Ontario's left-leaning Liberal party has recorded a fourth straight electoral victory, taking control of the legislature and bucking expectations that at best it would eke out a narrow minority win.
Premier Kathleen Wynne had controlled only a plurality of seats, which meant she needed help from opposition parties to pass key legislation.
Wynne has pledged to ramp up spending to stimulate the economy and to create a provincial pension plan. She also has said she will slay the deficit, now C$11.3 billion (HK$80 billion), by 2017-18.
Speaking to cheering supporters in Toronto, she said her government would move quickly to pass the budget that was defeated last month, triggering the vote.
Only days before the elections in Canada's most populous province, polls had shown a dead heat between Wynne's government and the austerity-minded Progressive Conservatives.

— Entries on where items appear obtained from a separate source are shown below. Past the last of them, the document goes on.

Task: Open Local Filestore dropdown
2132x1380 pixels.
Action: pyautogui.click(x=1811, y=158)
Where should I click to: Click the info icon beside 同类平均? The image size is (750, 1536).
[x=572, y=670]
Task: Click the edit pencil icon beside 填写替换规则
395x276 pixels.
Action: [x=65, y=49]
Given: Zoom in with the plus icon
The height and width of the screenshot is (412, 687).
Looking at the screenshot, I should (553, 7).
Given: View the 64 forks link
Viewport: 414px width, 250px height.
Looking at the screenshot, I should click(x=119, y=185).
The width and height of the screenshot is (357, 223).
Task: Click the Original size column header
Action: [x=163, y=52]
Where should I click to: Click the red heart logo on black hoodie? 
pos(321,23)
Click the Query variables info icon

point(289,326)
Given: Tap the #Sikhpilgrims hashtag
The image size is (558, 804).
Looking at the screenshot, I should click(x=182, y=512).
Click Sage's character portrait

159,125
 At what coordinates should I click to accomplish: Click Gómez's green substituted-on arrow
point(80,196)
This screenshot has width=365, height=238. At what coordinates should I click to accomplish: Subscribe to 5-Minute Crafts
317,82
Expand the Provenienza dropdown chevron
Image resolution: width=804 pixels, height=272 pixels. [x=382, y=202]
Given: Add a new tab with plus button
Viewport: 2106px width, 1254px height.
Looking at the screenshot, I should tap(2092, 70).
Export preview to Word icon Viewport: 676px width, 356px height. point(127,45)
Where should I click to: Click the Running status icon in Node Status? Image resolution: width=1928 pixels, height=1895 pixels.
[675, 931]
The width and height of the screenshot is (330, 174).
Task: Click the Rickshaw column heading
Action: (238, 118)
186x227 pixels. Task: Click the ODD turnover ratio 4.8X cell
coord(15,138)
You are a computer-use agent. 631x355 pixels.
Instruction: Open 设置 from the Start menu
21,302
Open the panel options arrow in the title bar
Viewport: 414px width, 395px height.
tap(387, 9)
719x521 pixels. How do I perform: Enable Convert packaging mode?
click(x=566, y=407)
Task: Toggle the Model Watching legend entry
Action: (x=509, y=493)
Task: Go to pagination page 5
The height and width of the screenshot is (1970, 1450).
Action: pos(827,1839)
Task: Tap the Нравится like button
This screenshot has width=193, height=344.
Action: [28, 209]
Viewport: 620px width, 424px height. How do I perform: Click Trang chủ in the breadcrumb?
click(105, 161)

Ontario, which accounts for 40 per cent of Canada's economy and is home to the country's auto and financial industries, has been battling slow growth and big deficits since the 2008 financial crisis. Its debt sits at C$288 billion.
The election is Wynne's first. She succeeded Dalton McGuinty as premier and party leader early last year after he resigned amid a series of scandals, most notably a costly move to cancel the construction of gas-fired power plants in the run-up to the 2011 election. Opponents have criticised Wynne for supporting the cancellations at the time.
Speaking to his supporters, Progressive Conservative leader Tim Hudak said he would resign as party leader, but stay on as a member of provincial parliament.
Wynne is Canada's first openly gay premier and the first woman to lead the province.